Complications of Midshaft Humerus Fractures
Radial nerve palsy is the most common and significant complication of midshaft humerus fractures, occurring in up to 18% of cases, with most cases resolving spontaneously within 3-4 months.
Neurological Complications
Radial Nerve Injury
- Most common nerve injury associated with humeral shaft fractures 1
- Incidence: 11-18% of all midshaft humerus fractures
- Mechanism: Direct injury, entrapment during fracture, or stretching
- Clinical presentation:
- Wrist drop
- Inability to extend fingers at metacarpophalangeal joints
- Sensory loss over the dorsal first web space
- Management approach:
Other Nerve Injuries
- Ulnar nerve: Less common with midshaft fractures, more common with distal humeral fractures 3
- Median nerve: Rare in isolated midshaft fractures
- Axillary nerve: More common with proximal humeral fractures 3
Bone Healing Complications
Nonunion
- Increasing incidence with conservative management 5
- Risk factors:
- Fracture displacement >50%
- Spiral or oblique fracture patterns
- Soft tissue interposition
- Inadequate immobilization
- Infection
- Management: Typically requires surgical intervention with plate fixation or intramedullary nailing
Malunion
- Angular deformity >20° in any plane
- Rotational deformity >30°
- Shortening >3 cm
- Functional impact: Decreased range of motion, cosmetic deformity, potential for late nerve impingement
Vascular Complications
- Brachial artery injury: Rare but serious complication requiring immediate attention
- Signs of vascular compromise:
- Diminished or absent pulses
- Pale, cool extremity
- Prolonged capillary refill
- Expanding hematoma
- Requires immediate surgical exploration if present after reduction 6
Soft Tissue Complications
Muscle Entrapment
- Biceps or brachialis muscle interposition can prevent adequate reduction
- May contribute to nonunion or malunion
Joint Stiffness
- Shoulder and elbow stiffness due to prolonged immobilization
- Prevention: Early controlled mobilization as soon as pain allows 7
- Rehabilitation protocol:
- Initial phase (0-2 weeks): Sling immobilization with pendulum exercises
- Early mobilization phase (2-6 weeks): Progressive active-assisted range of motion
- Strengthening phase (6-12 weeks): Progressive resistive exercises 7
Post-Treatment Complications
Hardware-Related Issues (if surgically treated)
- Implant failure
- Screw loosening
- Hardware prominence
- Infection (1-2% of cases)
Refracture
- More common after hardware removal
- Risk factors: Early hardware removal, inadequate bone healing
Long-Term Complications
Chronic Pain
- Post-traumatic arthritis (shoulder or elbow)
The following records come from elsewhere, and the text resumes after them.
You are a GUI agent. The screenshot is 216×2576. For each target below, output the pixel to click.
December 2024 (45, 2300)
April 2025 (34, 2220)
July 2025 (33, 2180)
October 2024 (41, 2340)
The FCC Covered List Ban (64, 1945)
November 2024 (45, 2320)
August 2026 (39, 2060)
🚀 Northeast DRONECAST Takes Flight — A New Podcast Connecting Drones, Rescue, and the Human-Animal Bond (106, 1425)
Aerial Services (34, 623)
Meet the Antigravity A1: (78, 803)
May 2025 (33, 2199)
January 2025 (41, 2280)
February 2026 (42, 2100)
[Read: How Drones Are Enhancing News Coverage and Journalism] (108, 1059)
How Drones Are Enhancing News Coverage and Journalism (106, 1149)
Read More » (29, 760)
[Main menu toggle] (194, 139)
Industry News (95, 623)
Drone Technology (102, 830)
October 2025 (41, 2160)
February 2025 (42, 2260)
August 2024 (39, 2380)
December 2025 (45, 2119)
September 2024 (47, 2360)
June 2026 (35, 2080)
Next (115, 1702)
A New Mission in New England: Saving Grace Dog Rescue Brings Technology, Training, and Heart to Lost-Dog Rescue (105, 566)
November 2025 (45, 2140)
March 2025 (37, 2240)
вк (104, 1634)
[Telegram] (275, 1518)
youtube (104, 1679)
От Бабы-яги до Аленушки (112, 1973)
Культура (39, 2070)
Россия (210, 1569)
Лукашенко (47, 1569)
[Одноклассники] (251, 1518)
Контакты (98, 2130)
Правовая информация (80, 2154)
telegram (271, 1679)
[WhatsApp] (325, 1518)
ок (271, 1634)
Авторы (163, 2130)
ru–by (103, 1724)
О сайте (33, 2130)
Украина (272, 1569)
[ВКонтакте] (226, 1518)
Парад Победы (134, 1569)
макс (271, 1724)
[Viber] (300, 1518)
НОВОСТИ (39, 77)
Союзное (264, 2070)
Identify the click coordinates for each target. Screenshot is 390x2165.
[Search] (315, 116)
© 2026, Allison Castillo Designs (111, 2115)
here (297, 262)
- Complex regional pain syndrome
- Myofascial pain
Functional Limitations
- Decreased range of motion
- Weakness
- Impaired activities of daily living
Management Considerations
- Regular radiographic follow-up at 1,3, and 6 weeks to monitor fracture alignment 7
- Assessment of bone health and osteoporosis management in older patients 7
- Surgical intervention indicated if:
- Fracture displacement increases during follow-up
- Complete detachment of fracture fragments occurs
- Significant functional limitations develop despite adequate conservative management 7
- For radial nerve palsy, surgical exploration recommended if no recovery after 16-18 weeks of observation 2
Prevention of Complications
- Appropriate initial fracture management (surgical vs. conservative)
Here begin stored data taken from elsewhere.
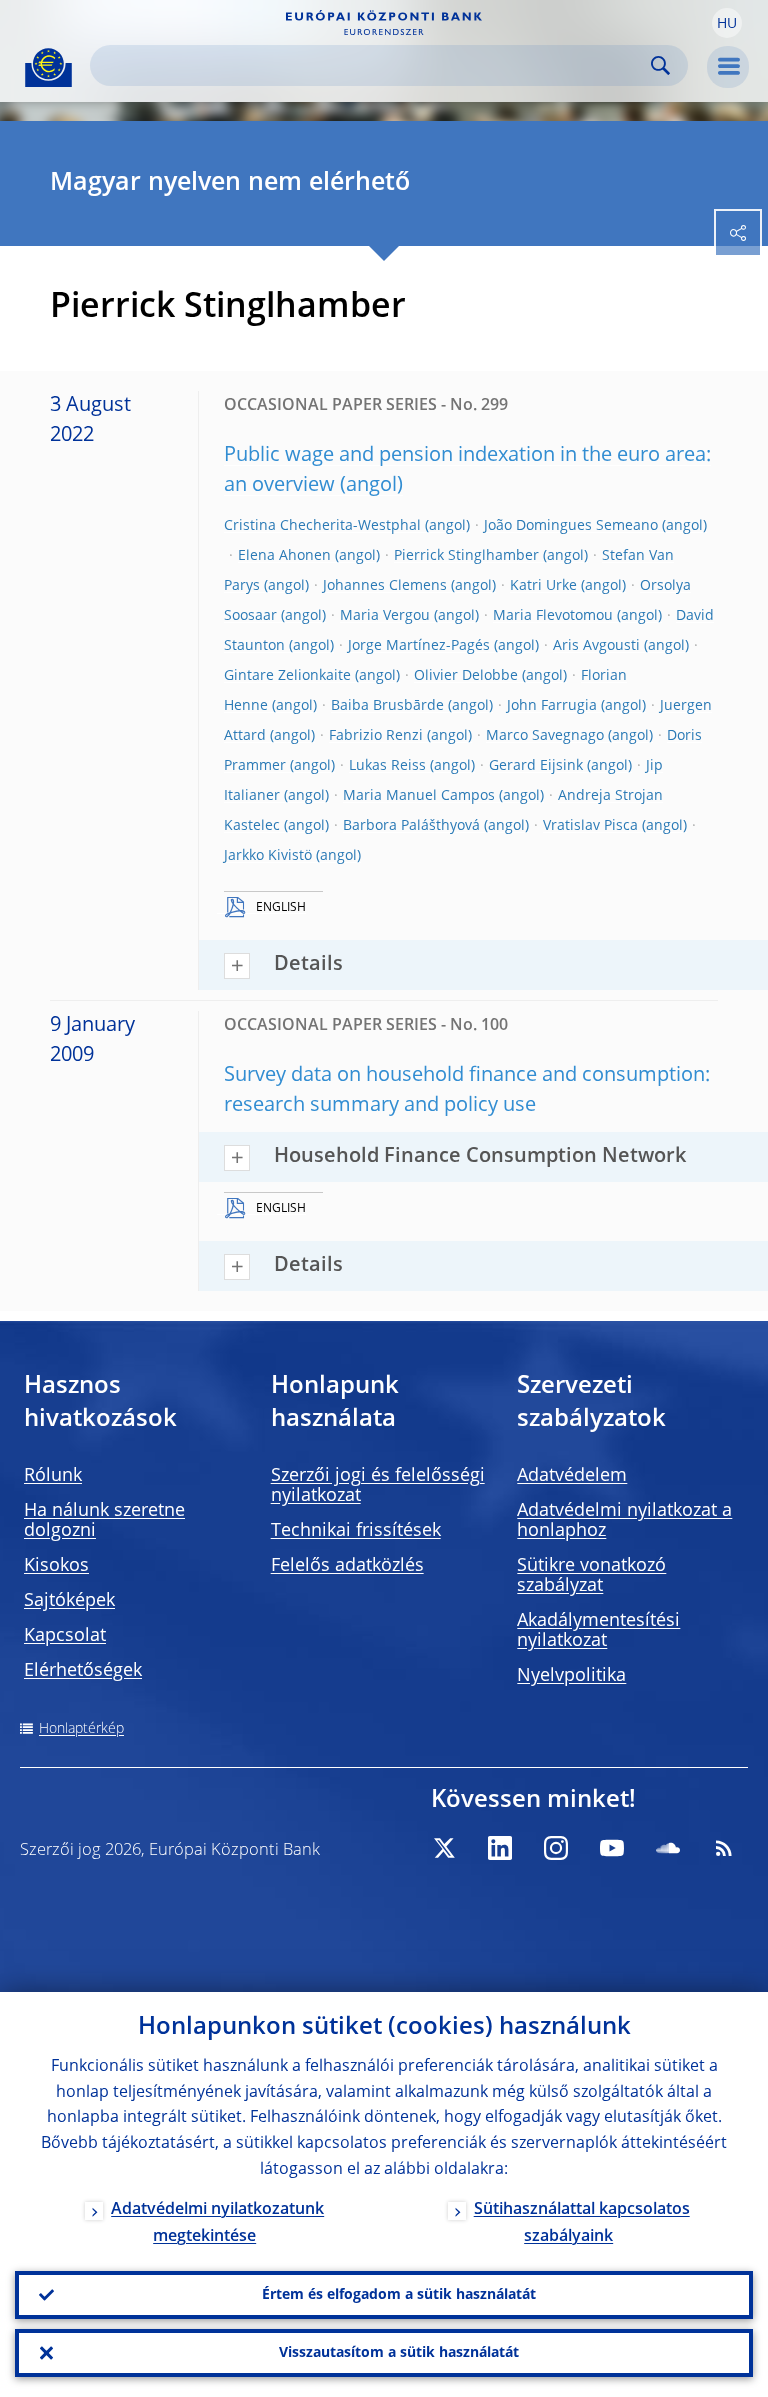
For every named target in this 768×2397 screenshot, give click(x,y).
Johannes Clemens (385, 586)
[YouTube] (612, 1848)
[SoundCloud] (668, 1848)
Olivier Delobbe (466, 676)
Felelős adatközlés (347, 1566)
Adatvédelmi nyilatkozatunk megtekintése (217, 2223)
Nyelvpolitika (571, 1676)
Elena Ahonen (284, 556)
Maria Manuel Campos (419, 796)
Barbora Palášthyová (411, 826)
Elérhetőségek (83, 1671)
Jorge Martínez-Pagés (419, 646)
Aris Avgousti (596, 646)
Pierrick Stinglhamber (466, 556)
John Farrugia (552, 706)
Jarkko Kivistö (268, 856)
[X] (444, 1848)
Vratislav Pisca (590, 826)
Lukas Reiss (387, 766)
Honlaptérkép (81, 1729)
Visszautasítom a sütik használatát (399, 2353)
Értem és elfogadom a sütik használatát (399, 2295)
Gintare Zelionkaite (287, 676)
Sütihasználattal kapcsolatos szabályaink (582, 2223)
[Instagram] (556, 1848)
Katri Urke (543, 586)
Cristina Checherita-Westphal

- Early controlled mobilization to prevent stiffness
- Regular follow-up to detect early complications
- Bone health optimization in osteoporotic patients
- Careful protection during healing phase to prevent refracture
Understanding these potential complications allows for appropriate monitoring, early intervention, and improved outcomes for patients with midshaft humerus fractures.